David Tetley, Principal Software Engineer, Abaco Systems
Embedded Systems, Software
@AbacoSys #hardware #software #softwarestandards #psd
High Performance Embedded Computing (HPEC) has evolved tremendously in the last twenty years. Two decades ago, embedded real-time processing for system modeling, simulation, image and signal processing often utilized scaled-down supercomputer architectures--a homogenous array of identical processors interconnected in a parallel, symmetric topology.
Programming solutions for these architectures were initially fragmented, often using hardware vendor or microprocessor-specific software layers for communication between processing elements. Over time, the need for portability drove the development of new open standards; for example, MPI (Message Passing Interface) evolved to enable developers to create high performance, scalable, and portable applications to run on these homogeneous, parallel architectures.
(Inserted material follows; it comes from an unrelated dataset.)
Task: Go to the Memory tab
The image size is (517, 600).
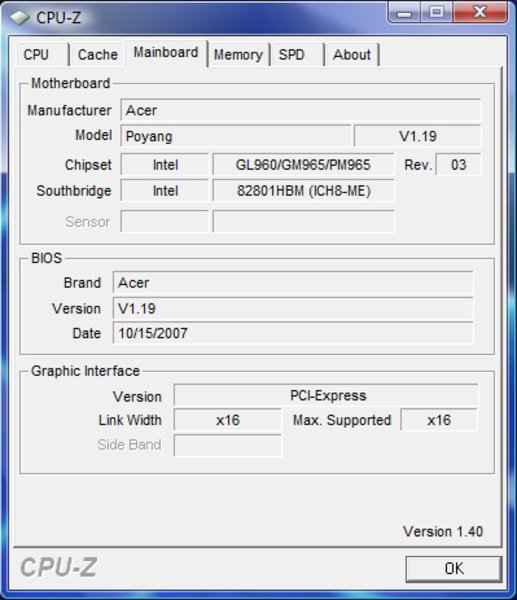Action: tap(238, 55)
In the last ten years, new technologies, such as multi-core CPUs, DSPs, GPUs, and FPGAs, have provided orders of magnitude more embedded processing power, and so deployed architectures have become heterogeneous. A modern system combining a modern FPGA, multi-core CPU, and powerful GPU can now replace a system that had tens to hundreds of processors a decade ago. Also, “System on Chip” (SoC) technology can integrate multiple processing architectures into one piece of silicon with the performance to match that of a supercomputer of the late ‘90’s!
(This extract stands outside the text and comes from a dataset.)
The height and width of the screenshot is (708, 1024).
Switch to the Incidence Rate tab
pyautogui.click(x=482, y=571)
These new high performance, heterogeneous architectures are being deployed in a rapidly expanding raft of industrial embedded applications such as industrial robots, autonomous vehicles, medical devices, and of course the Internet of Things revolution. They are enabling machine learning to be applied to these applications and AI capabilities to be embedded directly in devices.
Existing software standards have not kept up with heterogeneous architectures
Unfortunately, traditional programming models and open standards for communications between processing elements have lagged the HPEC hardware revolution. Interconnect topologies have become fragmented and more complex. There is no longer a clear, unified API that can drive all the new communication interfaces introduced by heterogeneous architectures.
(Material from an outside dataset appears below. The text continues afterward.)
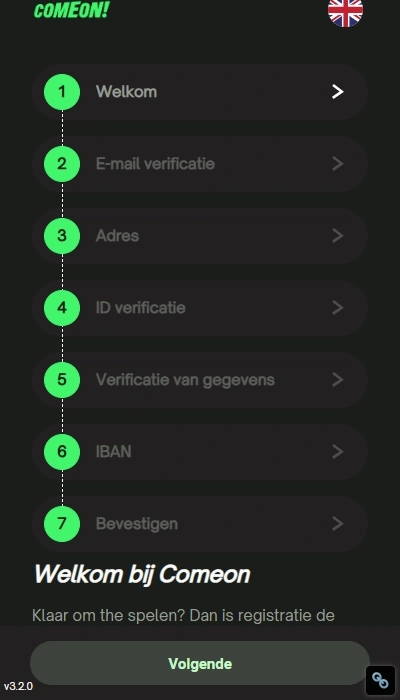Click the v3.2.0 version label

pyautogui.click(x=18, y=686)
The diagram above shows a sampling of the many software APIs that today’s HPEC developer may have to use to communicate between compute elements--often in the same application.
This can be an overwhelming endeavor and limit the innovation that can be achieved with these heterogeneous architectures.
Relatively new standards have evolved to tackle subsets of the problem. For example, MCAPI addresses core-core communication; whereas, OpenMP has a higher-level abstraction. HSA abstracts the complexities of the heterogeneous architecture of the CPU paired with a GPU but is not designed for inter-device communication. The bottom line is that there currently isn’t one communication API that fits all needs.
At a fundamental level, communication is about getting data from one endpoint to another. This basic concept is the same for all interconnects and localities. If it were possible to abstract these communication concepts into a simple, unified, high-level open API without compromising low-level performance and flexibility, then this new open standard could be a one-stop shop for developers wanting to focus on algorithm development rather than the complexities of inter-processor communication--greatly simplifying HPEC software development. The diagram below shows how this could look.
Click image to enlarge
Figure 2. Simplified HPEC software development
Complexity hurts safety certifiability
Another significant area of concern with existing communication standards is complexity. With the demand for high performance, heterogeneous architectures to operate in on the factory floor, in automobiles on our roads and in our homes, meeting safety certifications is critical. To minimize certification costs, APIs must be kept as simple as possible - a small, streamlined communication standard would be a significant help here.
Khronos creates an Exploratory Group and invites your input
In January 2019, The Khronos Group, an open consortium of leading hardware and software companies creating advanced acceleration standards, created an Exploratory Group to determine the industry’s interest in developing a simplified open standard for embedded heterogeneous communications. If there is enough interest, Khronos will form a Working Group and invite all interested parties to collaborate on the development of a multi-vendor standard under Khronos’ proven multi-company governance process.
Developers of aerospace, automotive, robotics, industrial, medical, and Internet of Things (IoT) applications, hardware vendors for silicon, boards, and systems, embedded software tool and OS vendors now have a unique opportunity to have a voice in the direction of open standards that will affect their industry.